This is why semicolons should be mandatory or illegal. The whole "optional semicolon" thing is a mis-feature designed by language committees that can't make a decision. One's codebase becomes a mismash of lines with and lines without semicolons, sprinkled in as magic to make the compiler happy.

There are plenty of interesting language features which are useful -- support for "optional semicolons" isn't one of them. The feature needs to die, and people should just choose to use a language that suits their need to type -- or not type -- a ';'.

We should also use a fully-parenthesized prefix syntax so we don't get a mishmash of lines with and without parentheses used to override operator precedence!

I agree Javascript's "automatic semicolon insertion" is a terrible feature, but largely because the description is so hard to understand that programmers don't know when the semicolon is required.

In an expression-oriented language, like Xtend seems to be, the rule for when you need a semicolon is simple. The parser makes the longest legal expression it can, if that's not what you mean, then add a semicolon. It's no harder to understand than the lexer equivalent (the lexer makes the longest token you can, if you want to resolve the ambiguity insert a space), or the operator precedence rule (the parser will interpret infix operations using this precedence table, if that isn't what you mean use parentheses).

Matlab, for example, doesn't require commas to separate list elements, and doesn't require but allows semicolons at the end of lines, and nobody complains.

Sorry for not understanding, but can you explain what the ambiguity is here?
A C-like parser will keep parsing an expression as long as it's legal.
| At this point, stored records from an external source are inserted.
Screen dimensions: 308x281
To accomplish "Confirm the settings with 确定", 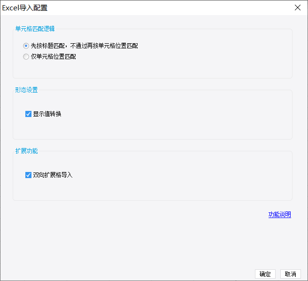I will point(265,274).
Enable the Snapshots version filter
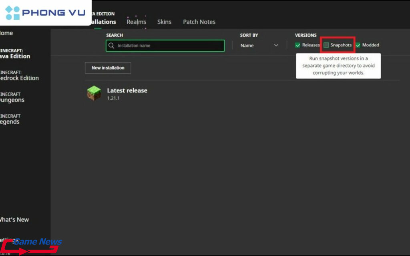Screen dimensions: 410x256 (326, 45)
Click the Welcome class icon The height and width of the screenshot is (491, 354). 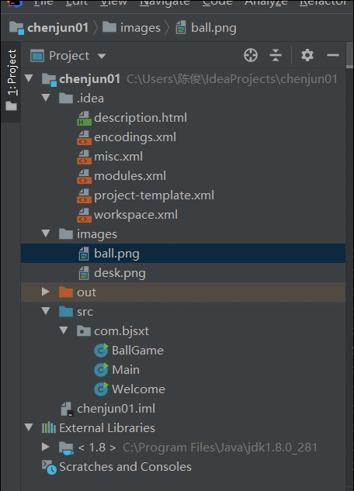pos(101,389)
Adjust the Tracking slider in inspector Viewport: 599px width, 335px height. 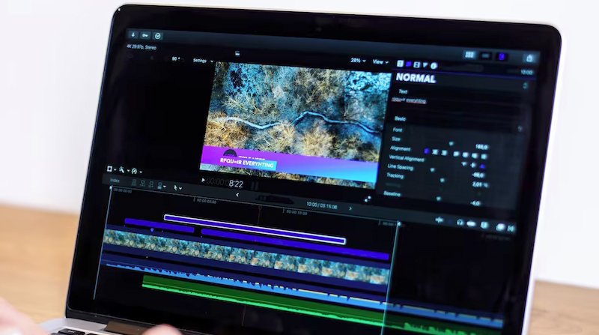tap(442, 181)
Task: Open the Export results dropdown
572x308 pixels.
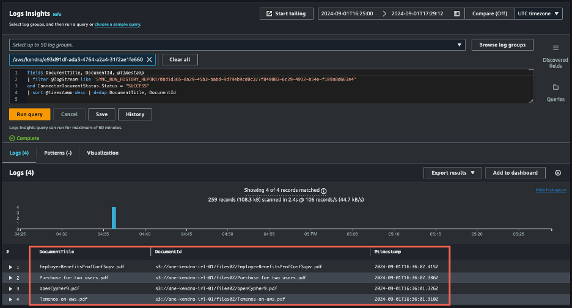Action: [x=452, y=173]
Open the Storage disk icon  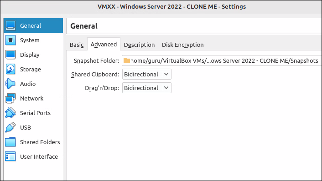(10, 69)
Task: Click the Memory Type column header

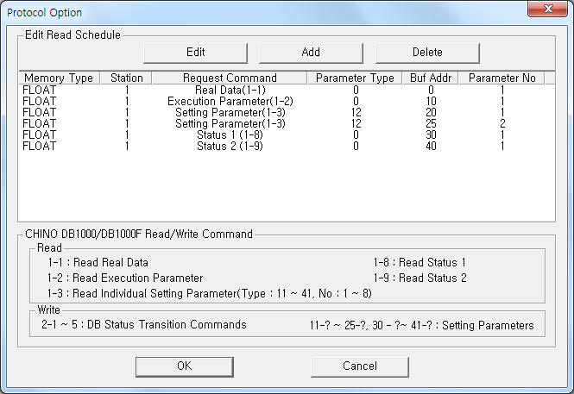Action: pos(58,78)
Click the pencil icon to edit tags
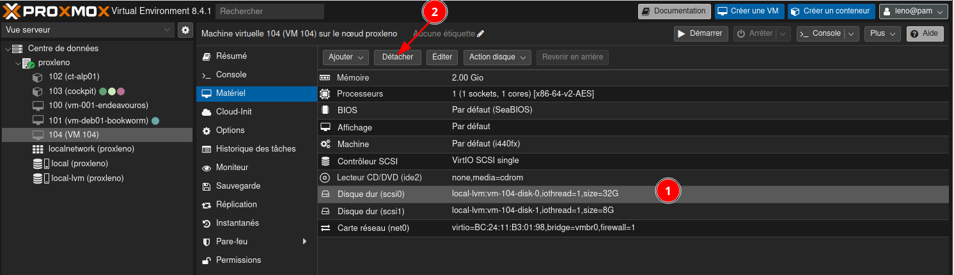The image size is (954, 275). pyautogui.click(x=481, y=34)
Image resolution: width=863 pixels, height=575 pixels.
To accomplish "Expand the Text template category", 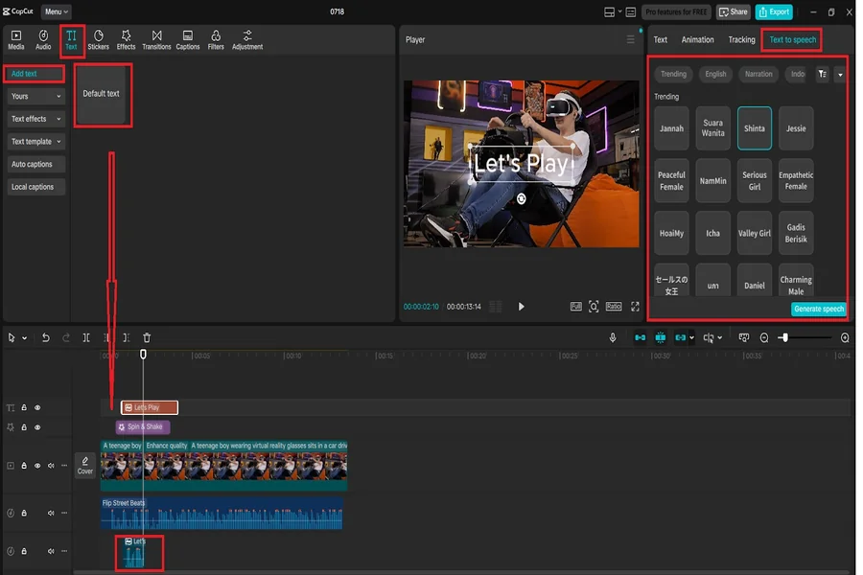I will click(36, 142).
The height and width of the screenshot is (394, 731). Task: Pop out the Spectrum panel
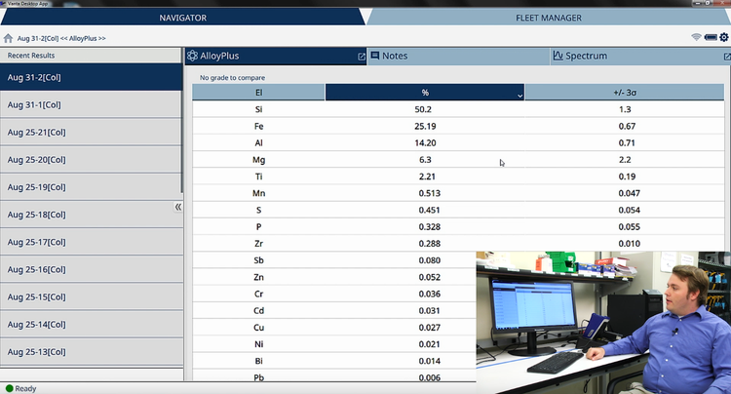point(723,57)
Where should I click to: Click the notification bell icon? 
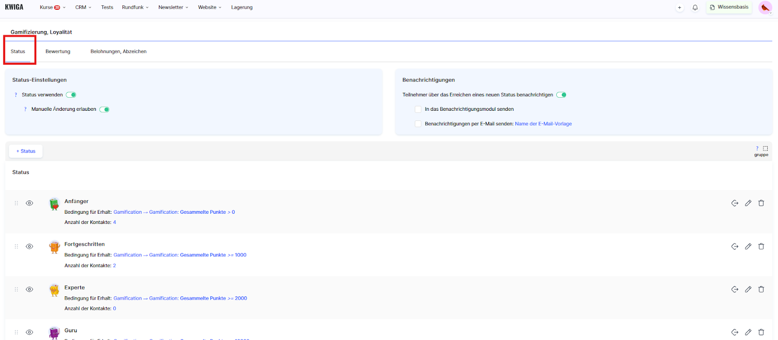(x=695, y=8)
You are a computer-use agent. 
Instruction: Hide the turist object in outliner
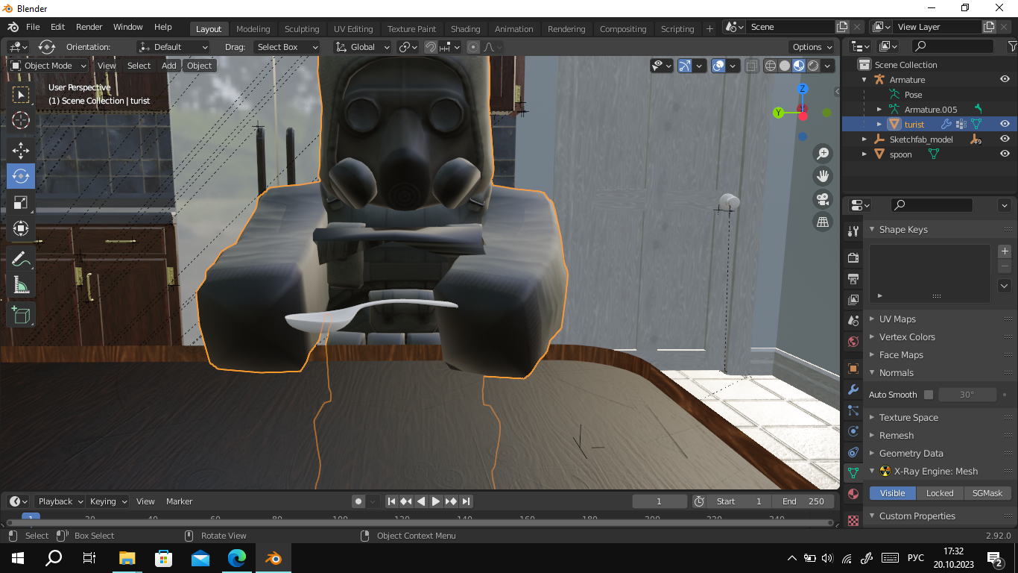point(1005,124)
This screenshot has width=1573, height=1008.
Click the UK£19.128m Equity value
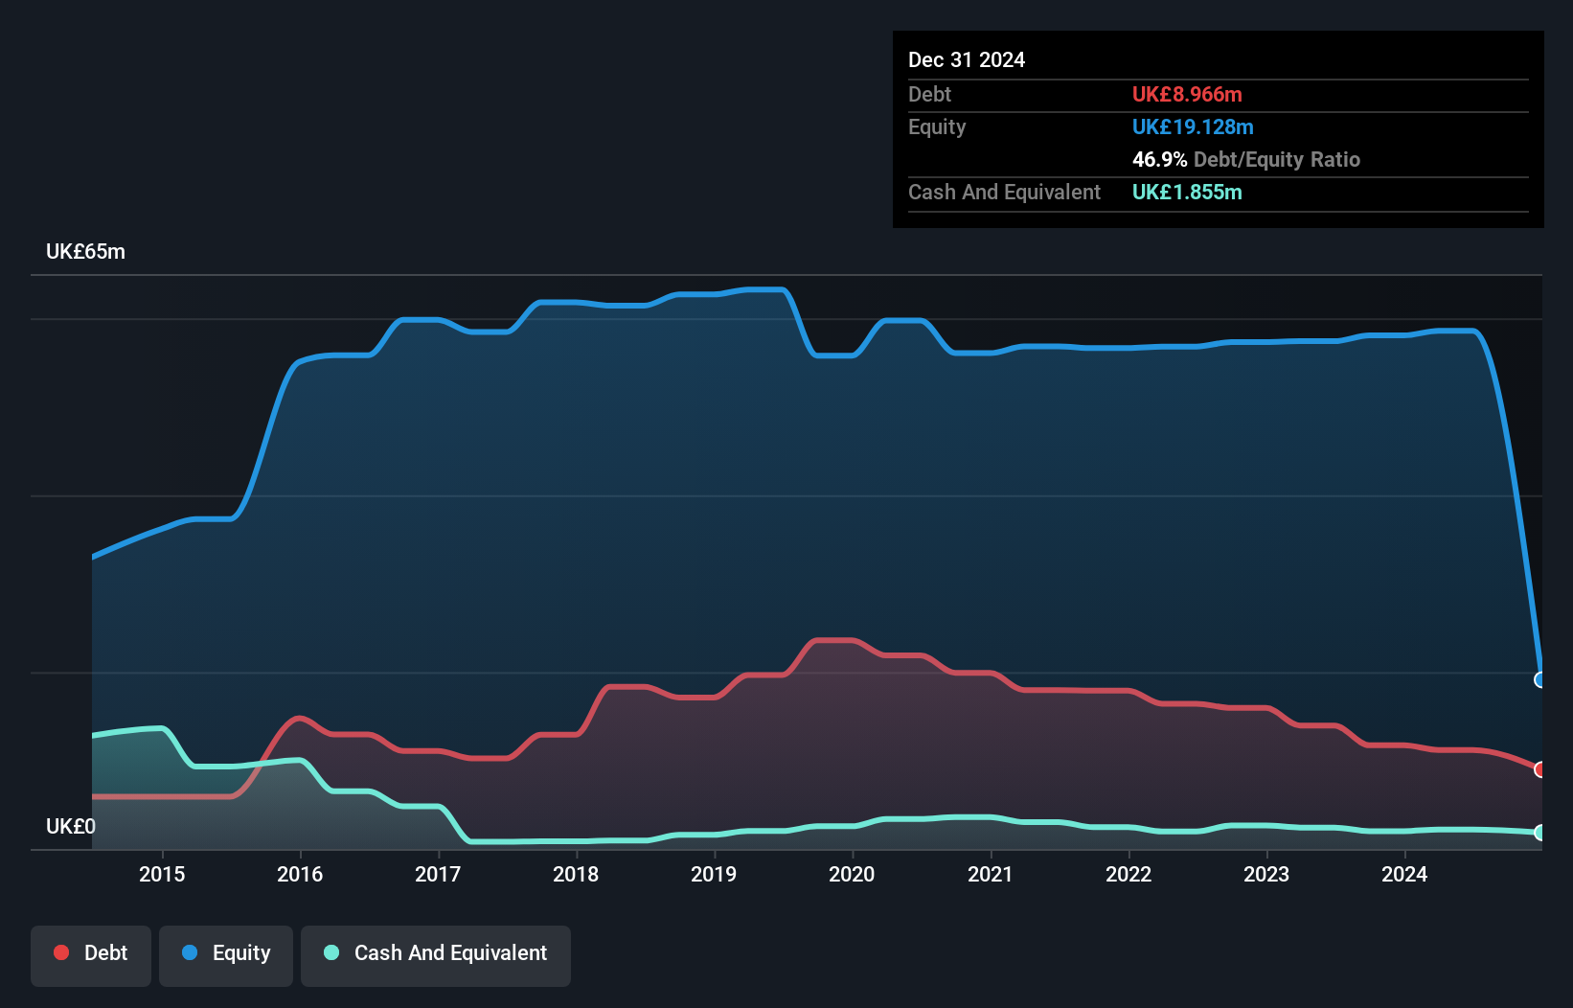[x=1193, y=126]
Take:

    foo("bar") * a
It will parse the call to 'foo', then see the '*' which is an infix operator and parse the whole thing as a multiplication expression. In most C-like languages, '(' is both a prefix operator (for grouping) and an infix operator (for function calls). So:

    foo("bar") (a + b)
Is ambiguous if you don't require semicolons to separate expressions. The parser will parse the call to foo, then see the '(' and parse that as a call to the value returned by 'foo'. To stop that, you use the semicolon to stop parsing one expression, so the next '(' is treated as a prefix operator.
Wow, yes of course. For some reason I thought Xtend was whitespace sensitive, so just having a newline was enough.